From the lookup table, the following column is selected: city.
Drop the selected columns from the input tables (people and large_volume) to the output table.
Now set up the join between the main and lookup flows.
Select the age column of the main flow table (on top) and drag it towards the age column of the lookup flow table (large_volume in this example).
A key icon appears next to the linked expression on the lookup table. The join is now established.
Click the tMap settings button, click the three-dot button corresponding to Lookup Model, and select the Reload at each row option from the [Options] dialog box in order to reload the lookup for each row being processed.
In the same way, set Match Model to All matches in the Lookup table, in order to gather all instances of age matches in the output flow.
Now implement the filtering, based on the age column, in the Lookup table. The GlobalMapKey field is automatically created when you selected the Reload at each row option. Indeed you can use this expression to dynamically filter the reference data in order to load only the relevant information when joining with the main flow.
As mentioned in the introduction of the scenario, the main flow data contains only people whose age is either 40 or 60. To avoid the pain of loading all lookup rows, including ages that are different from 40 and 60, you can use the main flow age as global variable to feed the lookup filtering.
Drop the Age column from the main flow table to the Expr. field of the lookup table.
Then in the globalMap Key field, put in the variable name, using the expression. In this example, it reads:
Click OK to save the mapping setting and go back to the design workspace.
To finalize the implementation of the dynamic filtering of the lookup flow, you need now to add a WHERE clause in the query of the database input.
At the end of the Query field, following the
Selectstatement, type in the following WHERE clause:
WHERE AGE ='"+((Integer)globalMap.get("people.Age"))+"'"
Make sure that the type corresponds to the column used as variable. In this use case, Age is of Integer type. And use the variable the way you set in the globalMap key field of the map editor.
Double-click the tMysqloutput component to define its properties.
Select the Use an existing connection check box to leverage the created DB connection.
Define the target table name and relevant DB actions.
Press Ctrl + S to save the Job.
Click the Run tab at the bottom of the design workspace, to display the Job execution tab.

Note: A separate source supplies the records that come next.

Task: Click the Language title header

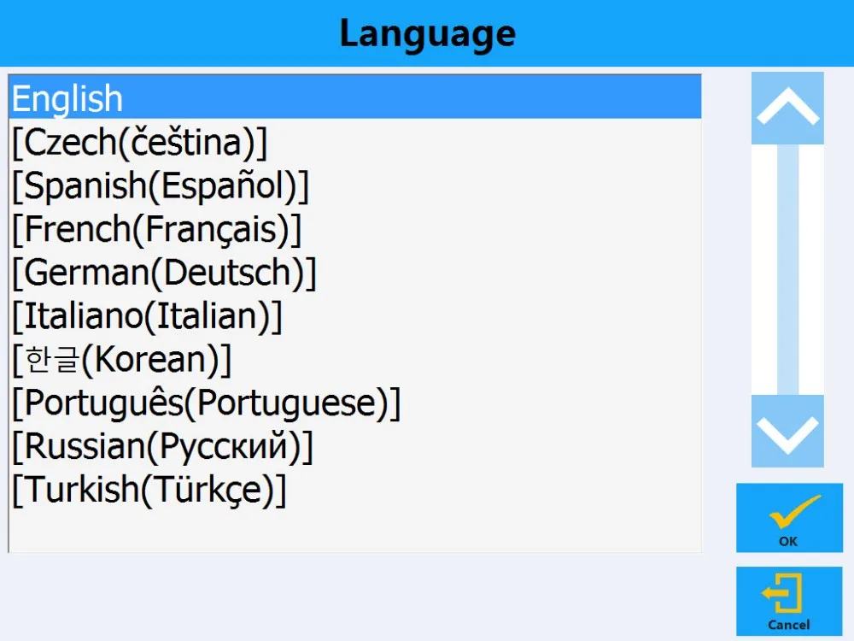Action: click(x=427, y=34)
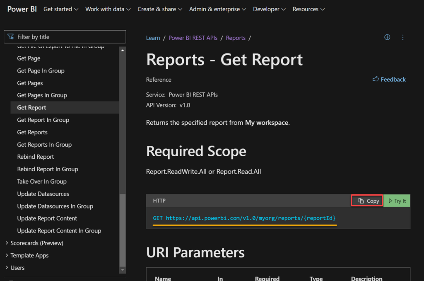The width and height of the screenshot is (424, 281).
Task: Click the Power BI logo
Action: (22, 9)
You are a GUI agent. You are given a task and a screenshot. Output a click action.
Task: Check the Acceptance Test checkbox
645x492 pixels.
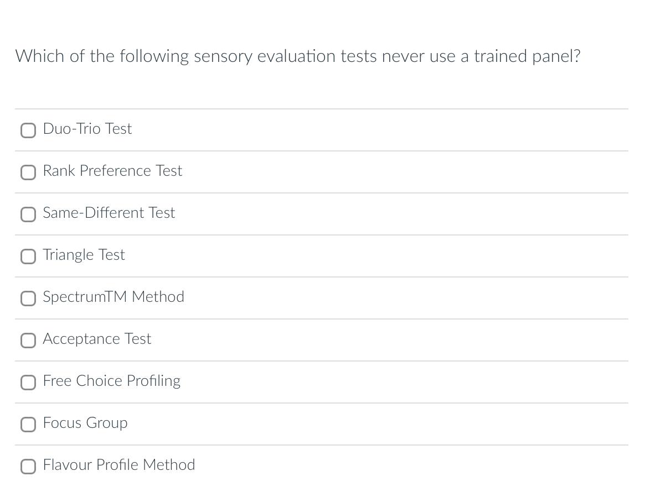point(28,341)
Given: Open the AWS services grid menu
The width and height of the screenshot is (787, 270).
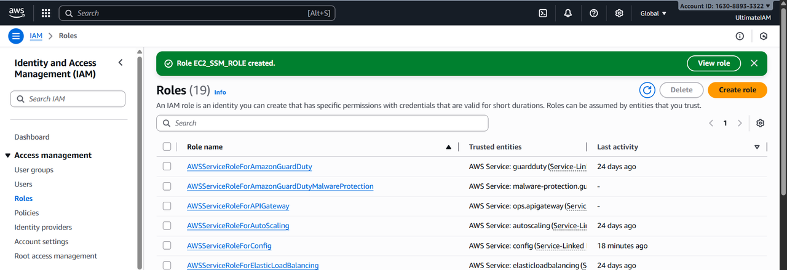Looking at the screenshot, I should (x=46, y=13).
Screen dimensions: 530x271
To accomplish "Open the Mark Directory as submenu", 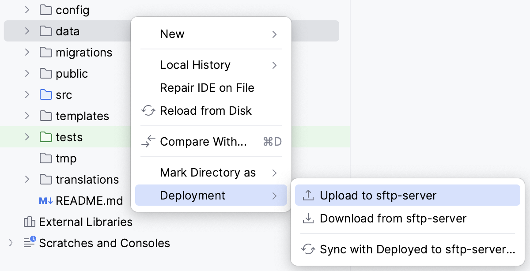I will 207,173.
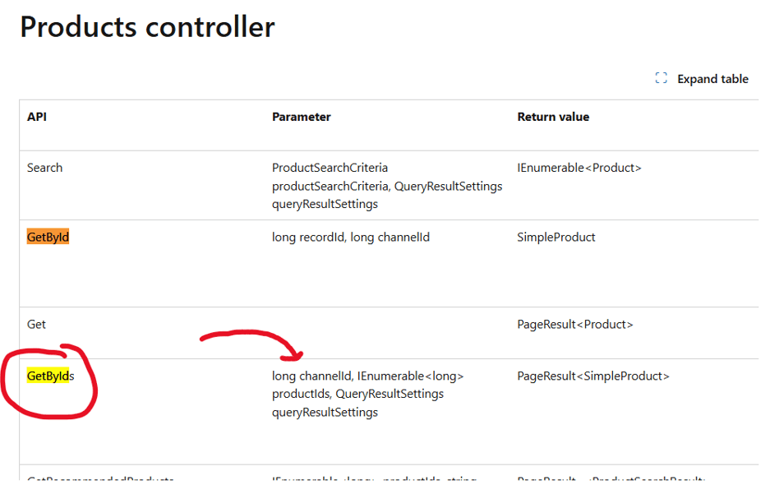
Task: Select the API column header
Action: pyautogui.click(x=37, y=117)
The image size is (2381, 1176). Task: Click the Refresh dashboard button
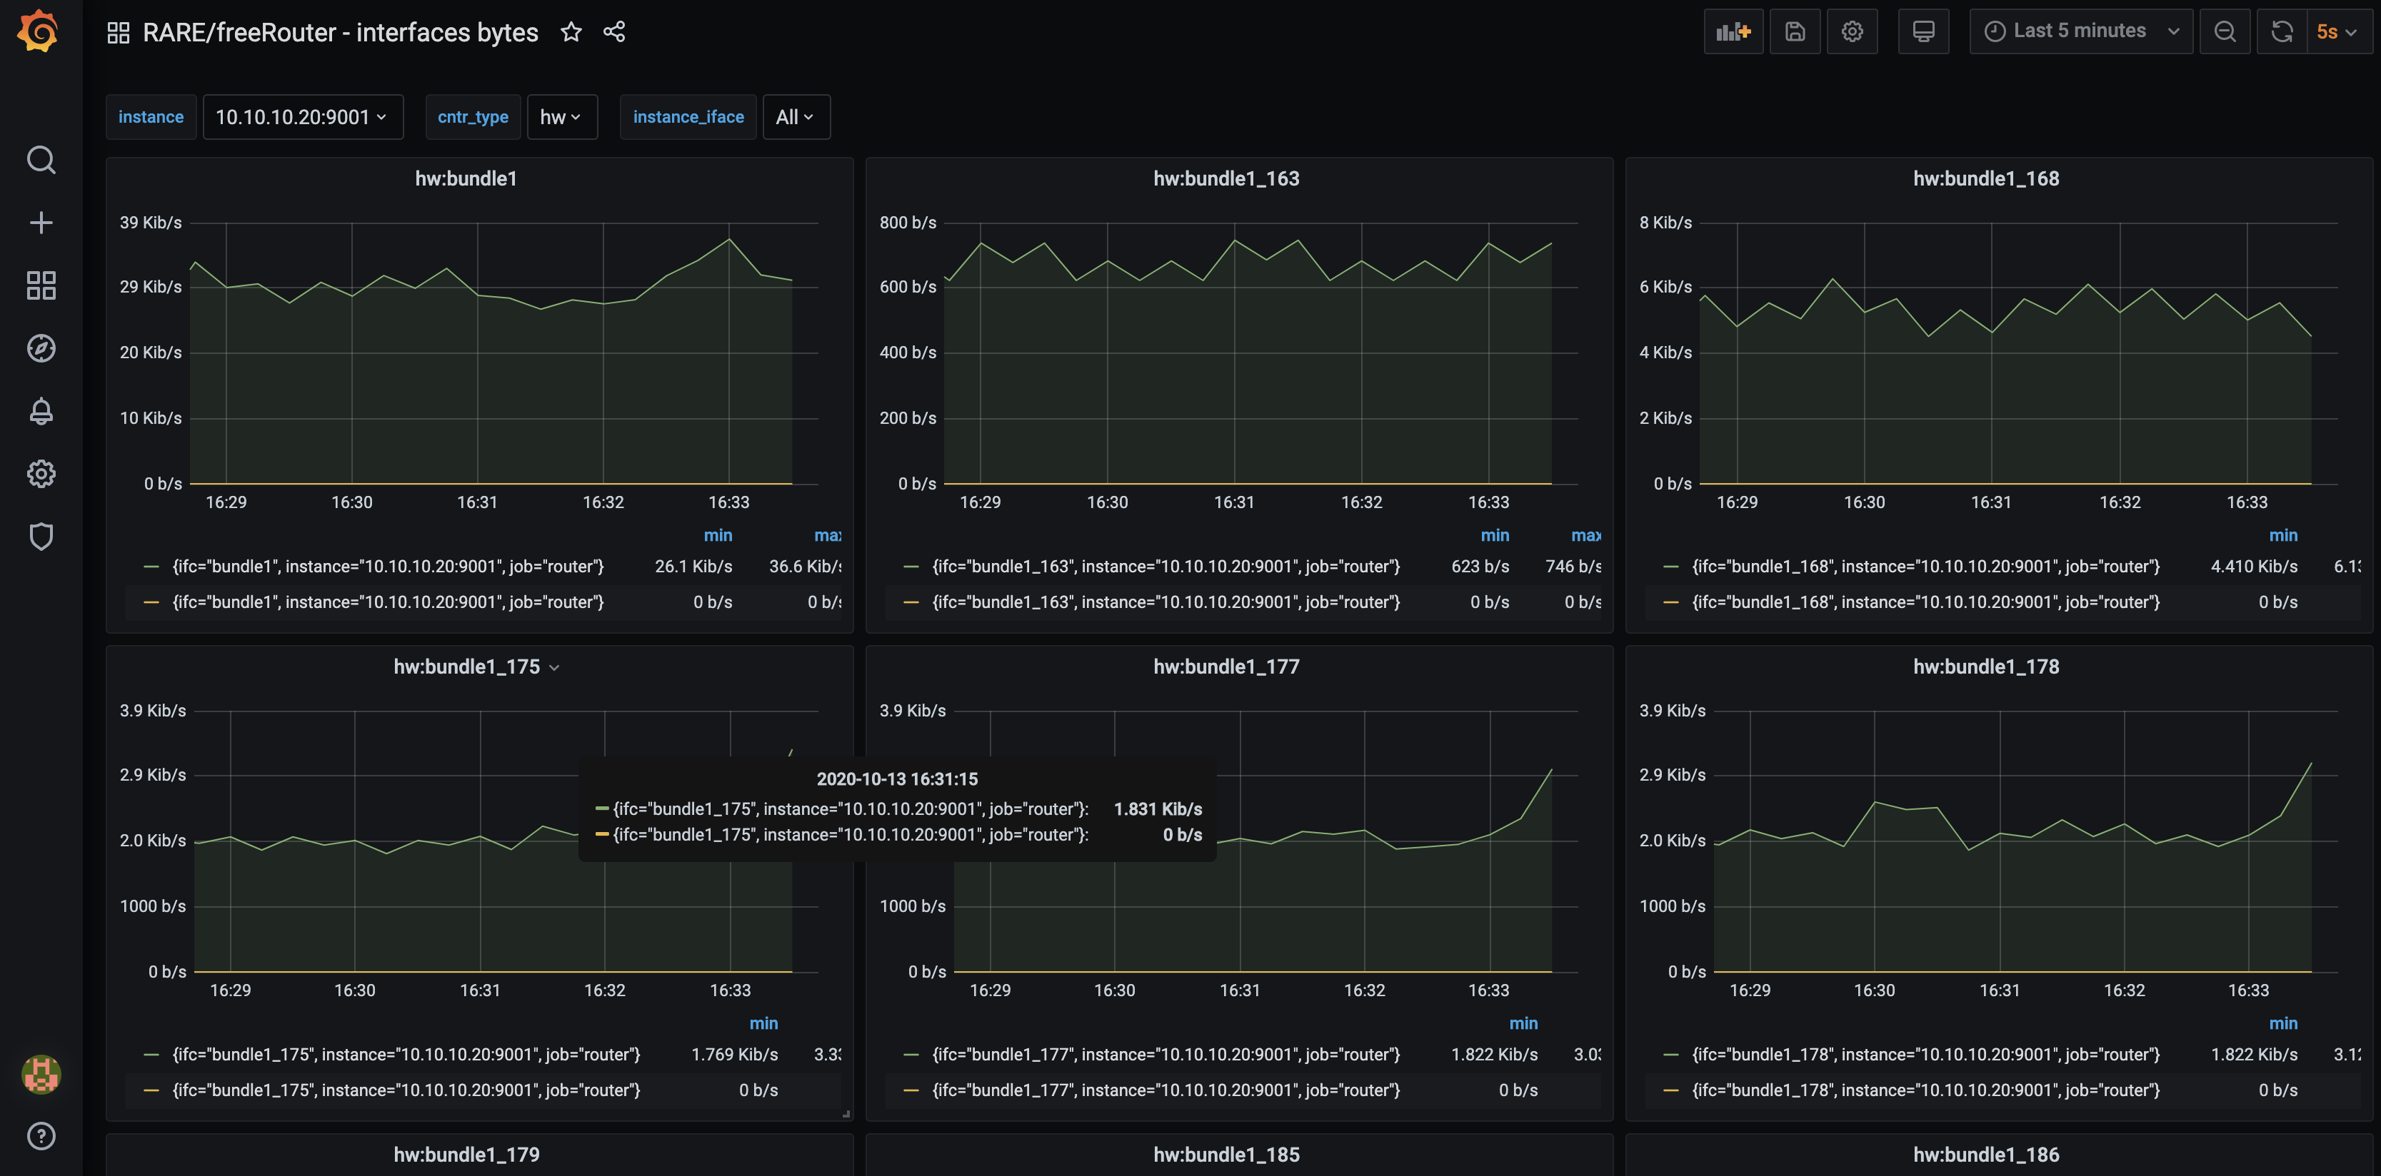click(x=2281, y=31)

From the Debug Run view, click the Traces Debug button to view the data processing progress.
For more comfort, you can maximize the Job design view while executing by simply double-clicking on the Job name tab.
The lookup data is reloaded for each of the main flow's rows, corresponding to the age constraint. All age matches are retrieved in the lookup rows and grouped together in the output flow.
Therefore if you check out the data contained in the newly created people_mixandmatch table, you will find all the age duplicates corresponding to different individuals whose age equals to 60 or 40 and the city where they have been to.